Questo aumento dell’indebitamento personale ha dato vita a nuove tipologie di strumenti finanziari che succhiano via dal sistema la linfa vitale, portando a un’economia sempre più finanziarizzata.
La crescita dell’intermediazione finanziaria in percentuale del Pil sopravanza la crescita del resto dell’economia
La globalizzazione del capitale (in contrasto con quella del lavoro) implica che quando la crescita stenta il capitale può andarsene altrove.
Il comportamento di Trump – creare imprese, lasciarle fallire, evitare di pagare i fornitori, usare la normativa sui fallimenti per eludere le tasse per decenni e poi creare un’altra impresa da qualche altra parte – è il simbolo perfetto di questa forma di capitalismo improntata alla spoliazione delle attività
Al cuore del problema c’è la violazione del contratto non scritto tra capitale e lavoro (il senso di una condivisione degli obiettivi e dei benefici tra i lavoratori americani e i loro datori di lavoro) e l’incapacità , a essa collegata, di aiutare i lavoratori americani ad adattarsi ai cambiamenti strutturali e tecnologici. Non sono i robot il nemico
Il ragionamento che doveva essere fatto nel 2008 non è mai arrivato.
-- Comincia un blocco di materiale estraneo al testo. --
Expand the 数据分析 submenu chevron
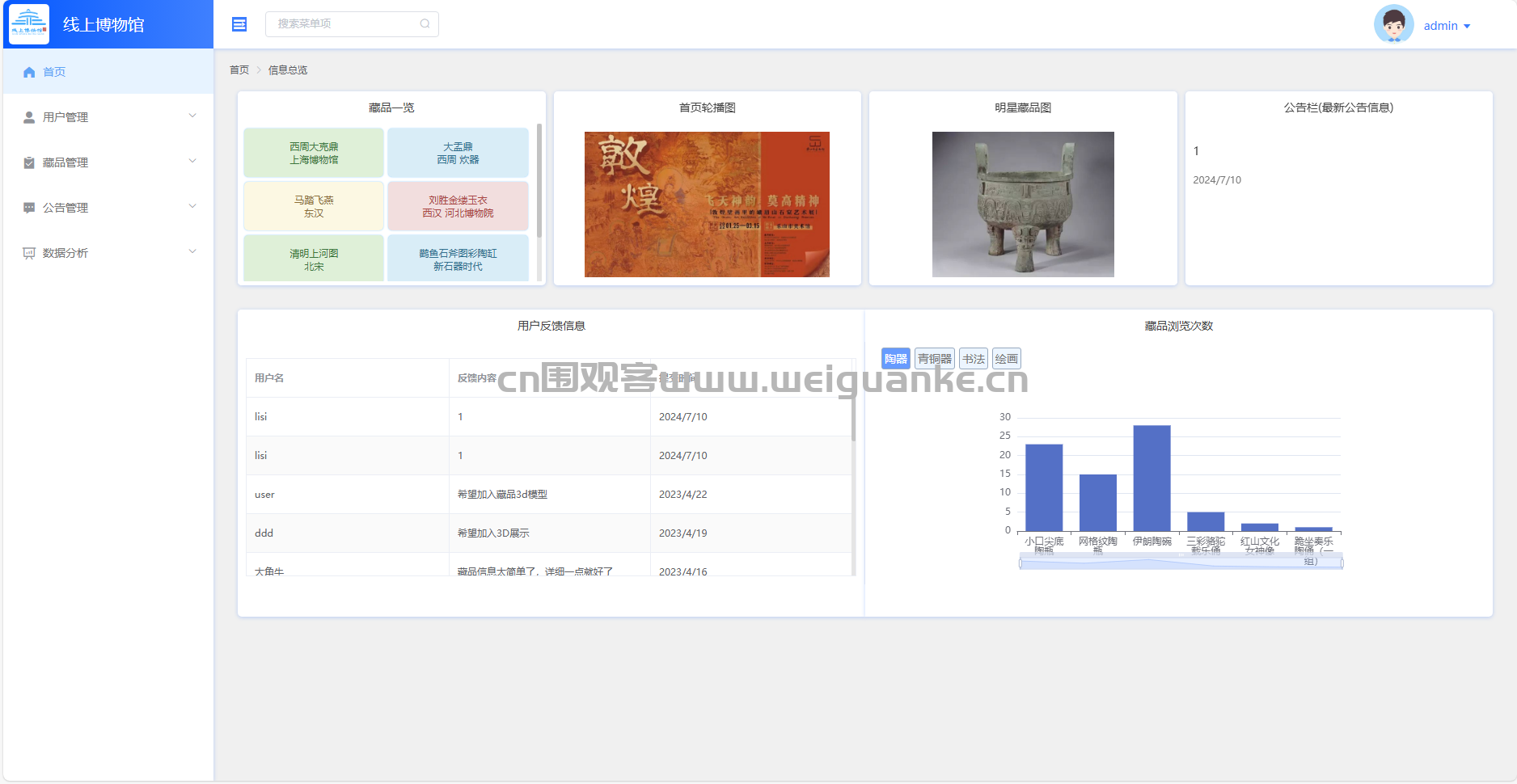 [192, 252]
Non si è fatto abbastanza per riformare il modello di capitalismo che è all’origine, di per sè, dell’ascesa di Trump. Possiamo soltanto sperare che questa elezione finalmente apra gli occhi ai suoi avversari, facendo capire perchè c’è bisogno di idee nuove.
Perchè non è questa l’unica strada.
Per Trump il ruolo dello Stato si limita al protezionismo e al finanziamento di cose fondamentali come le infrastrutture, ma quello di cui c’è bisogno è uno Stato molto più attivo, in grado di affrontare i problemi della società attraverso investimenti in innovazione, per stimolare gli investimenti privati e dare una direzione alla crescita
Abbiamo bisogno di un deciso cambio di rotta in favore di una crescita trainata dagli investimenti, che sostituisca l’attuale modello trainato dai consumi e alimentato dal credito, che mette ancora più pressione sui più deboli.
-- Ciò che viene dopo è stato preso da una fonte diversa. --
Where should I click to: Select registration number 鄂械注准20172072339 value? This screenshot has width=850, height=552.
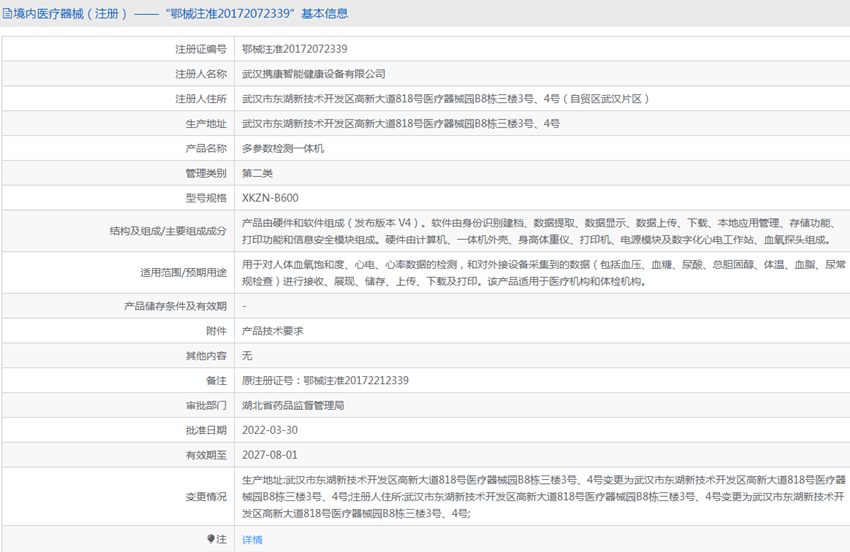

Combattere la disuguaglianza dovrebbe essere un obiettivo centrale della politica economica, per ragioni economiche che sono rilevanti quanto le ragioni sociali.
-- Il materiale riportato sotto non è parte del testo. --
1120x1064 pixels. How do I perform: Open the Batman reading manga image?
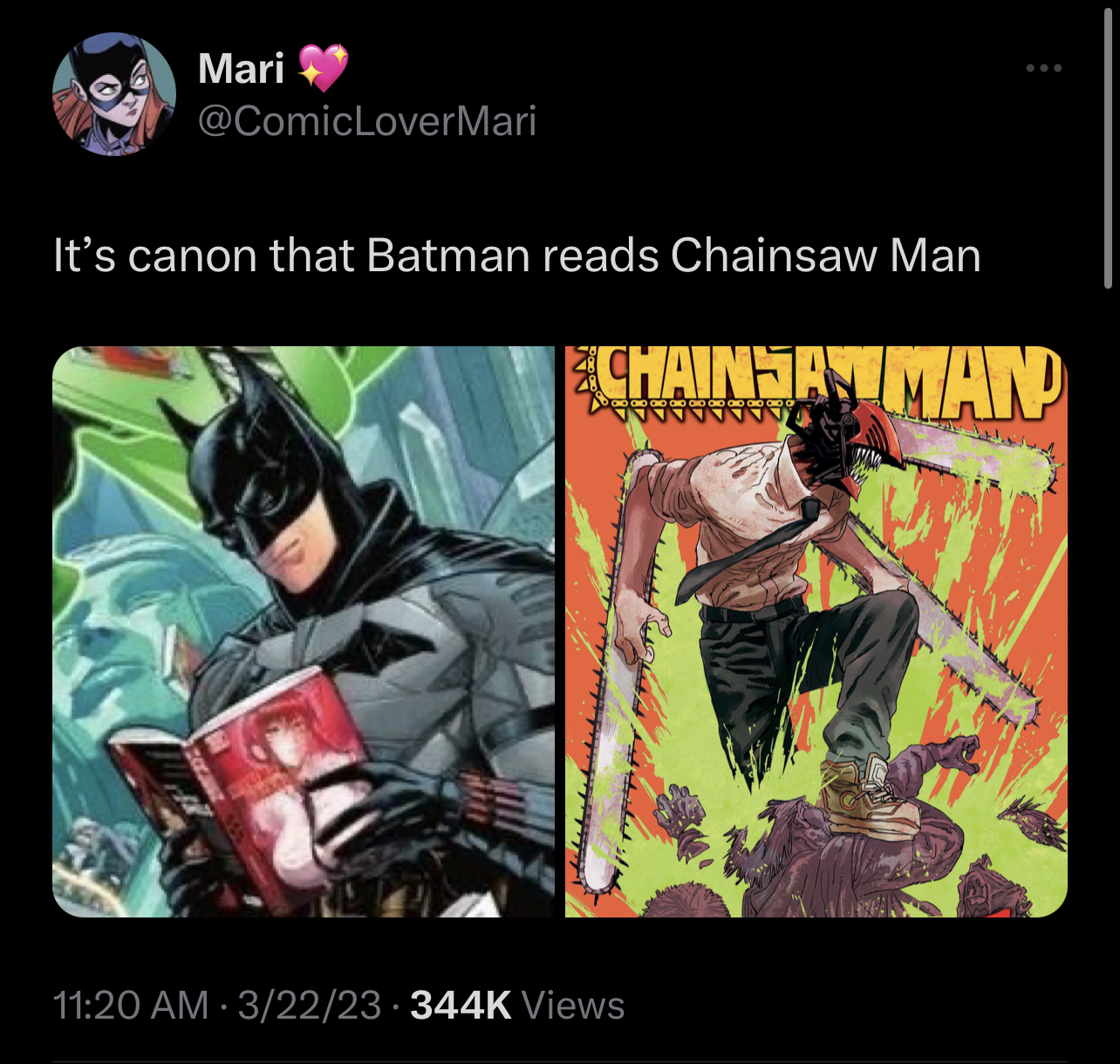(x=304, y=631)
Le aziende devono tornare a essere in sintonia con la società , dobbiamo instillare in loro un senso del dovere più ampio, che ricompensi la creazione di valore più che l’estrazione di valore.
In altri Paesi, come la Germania e i Paesi scandinavi, esiste una forma più partecipativa di stakeholder capitalism, che prevede un ruolo per i lavoratori nei consigli di amministrazione delle imprese.
Il trumpismo probabilmente è un’espressione politica esclusivamente americana, ma le disfunzioni del capitalismo che hanno favorito la sua emersione non sono una prerogativa degli Stati Uniti.
Le soluzioni specifiche possono differire, ma le crepe dei modelli di capitalismo europei sono in buona parte le stesse.
Ora più che mai l’Europa deve trovare il suo linguaggio e le sue politiche, se vogliamo risolvere la crisi politica, sociale ed economica su questa sponda dell’Atlantico.